From the moment Intel coined the term Ultrabook with a capital "U," the Windows-powered MacBook Air wannabe category has been synonymous with one word: pricey. Good luck finding an Ultrabook for less than $1,000. And if you can, expect some serious corner-cutting: smallish screen, paltry storage, anemic processor and, wait a sec, you call this thin and light? So when Asus trotted out the ZenBook UX305, all sleek and shiny and Air-apparent at a mere $700, I figured, sure, pretty on the outside, but mostly Ford Pinto under the hood.
I was wrong. While you can't judge a laptop on specs alone, you also can't ignore certain specs. At this price point, I fully expected 4GB of RAM—enough to get by, but hardly a power user's quota. Except, hang on, the ZenBook has 8GB. Likewise, while most other budget Ultrabooks serve you maybe 64GB of storage (I'm looking your way, entry-level Surface Pro 3), the ZenBook comes with 256GB of local solid-state goodness. Screw you, cloud!
Then there's the screen, which hits the 13.3-inch sweet spot for modern mobile computing. But instead of running at a what-did-you-expect-for-$700 resolution of 1,366 x 768, it runs at 1920 x 1080, and looks damn nice doing it. (I always believed that kind of pixel count was overkill at this screen size, but I realize now that was cheapskate justification talking. I'm forthwith forever spoiled by higher resolutions.) Plus, no glare: Asus wisely went with a matte finish. Stop it, Asus, you're blowing my mind!
Battery life? A solid 9-10 hours. Ports? Three USB, all of them 3.0, one of them designed to rapid-charge your phone—even when the ZenBook is powered down. Audio? Oh, just a little subsystem from freakin' Bang & Olufsen. OK, yeah, the barely-there built-in speakers suck (not uncommon for crêpe-tall laptops), but plug in some headphones and it's all good.
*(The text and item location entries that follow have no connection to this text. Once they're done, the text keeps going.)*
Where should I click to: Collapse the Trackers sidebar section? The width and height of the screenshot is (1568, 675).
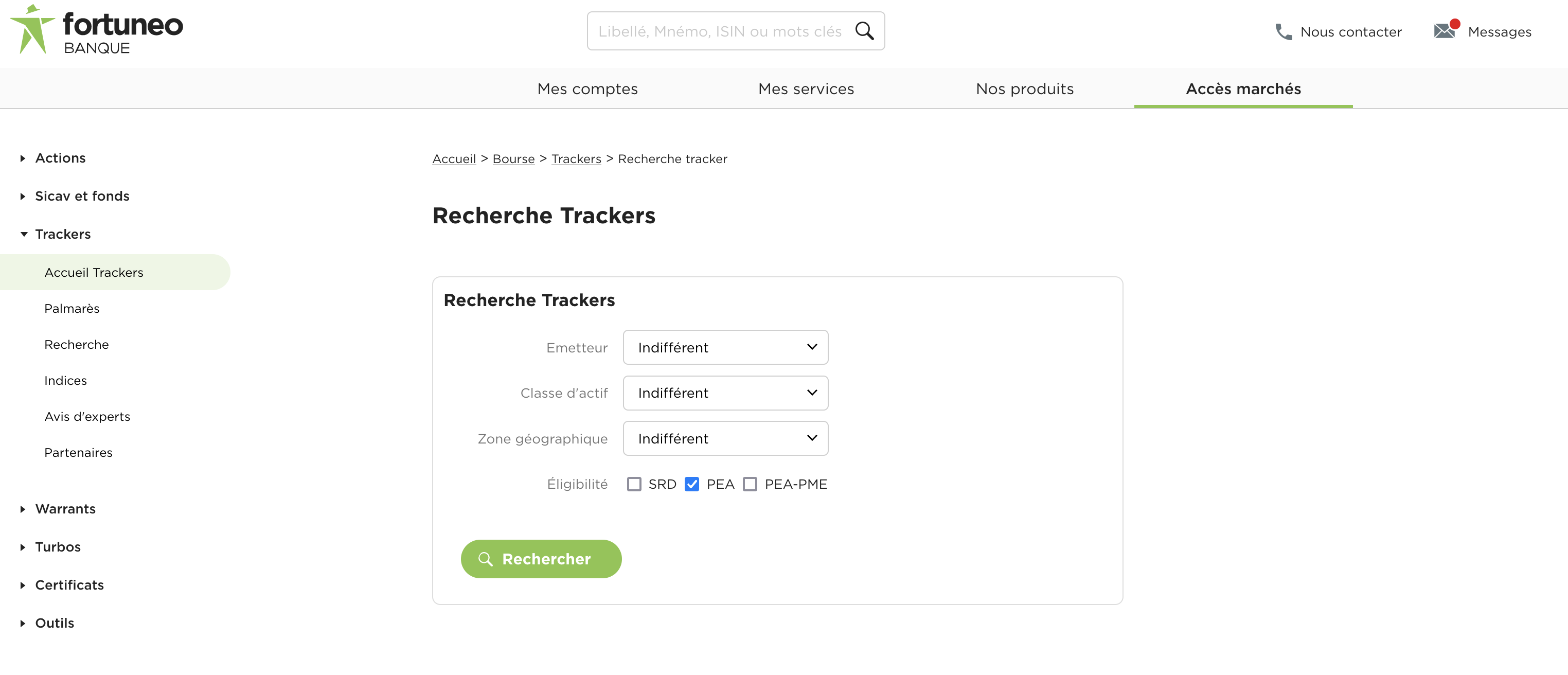coord(24,234)
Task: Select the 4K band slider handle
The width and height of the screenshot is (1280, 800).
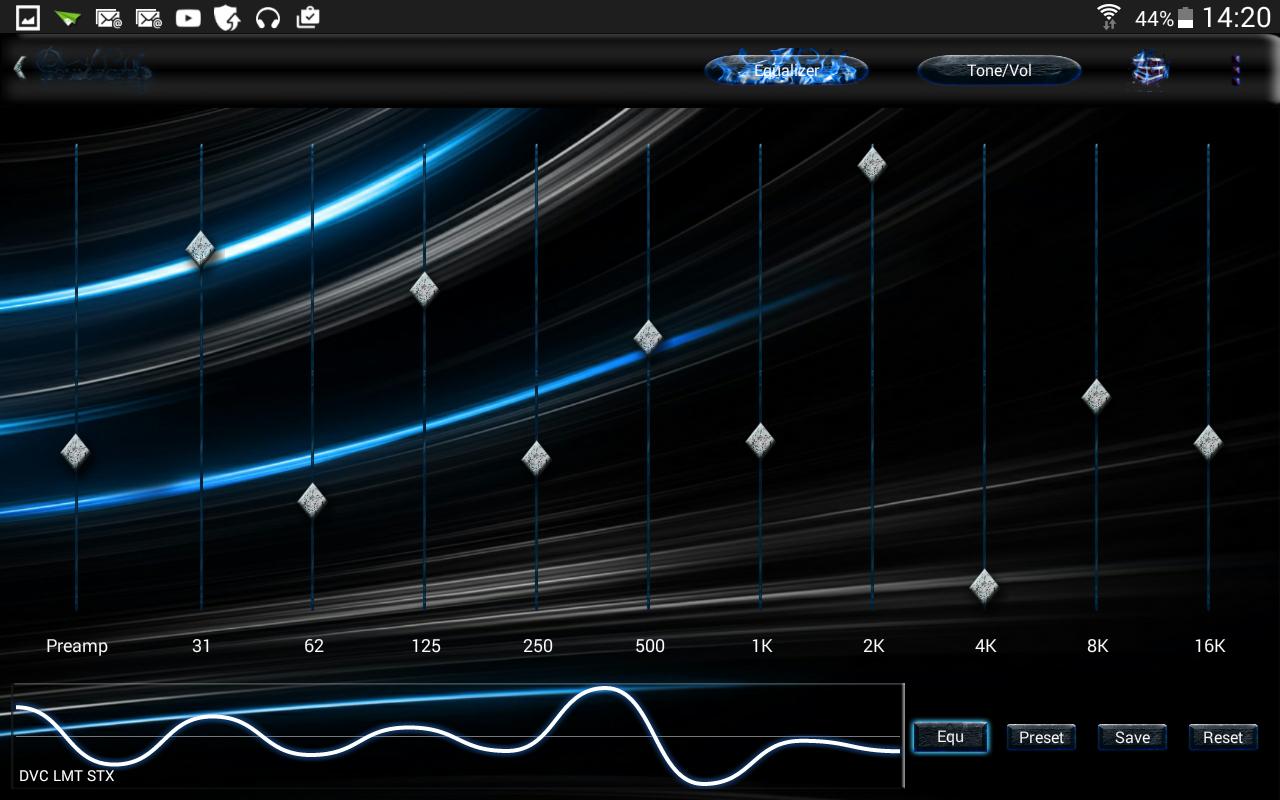Action: 984,586
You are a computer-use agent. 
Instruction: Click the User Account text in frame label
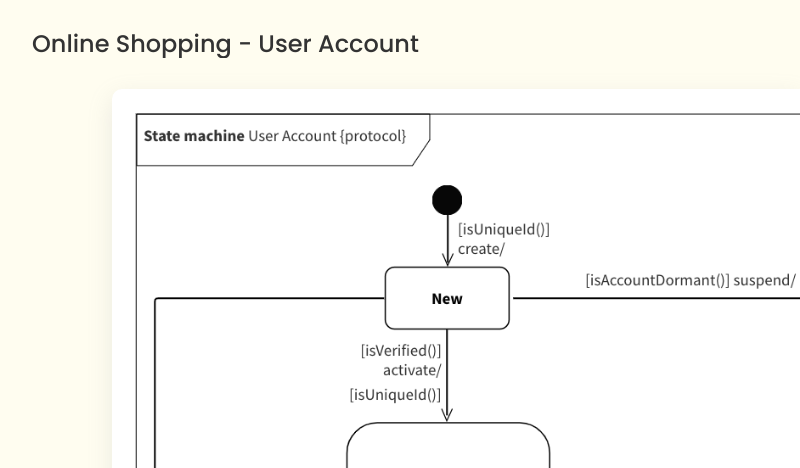pos(292,135)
You'll notice I haven't mentioned the processor. It's gotta be the big "but," right? Eh, more of a medium but. Intel's Core M-5Y10 brain runs at an alarmingly low 800MHz, but clock speed ain't everything (and the side benefit, a fanless chassis, allows for blissfully silent operation). The system cruised through every real-world test I threw at it. In one of them, I opened a dozen Chrome tabs, loaded Windows apps like OneNote and Zinio, then started streaming some Netflix. Not so much as a single stutter. Indeed, for garden-variety computing, the ZenBook offers sufficient horsepower. If you're planning to edit video or roam the streets of GTA V, well, duh: no.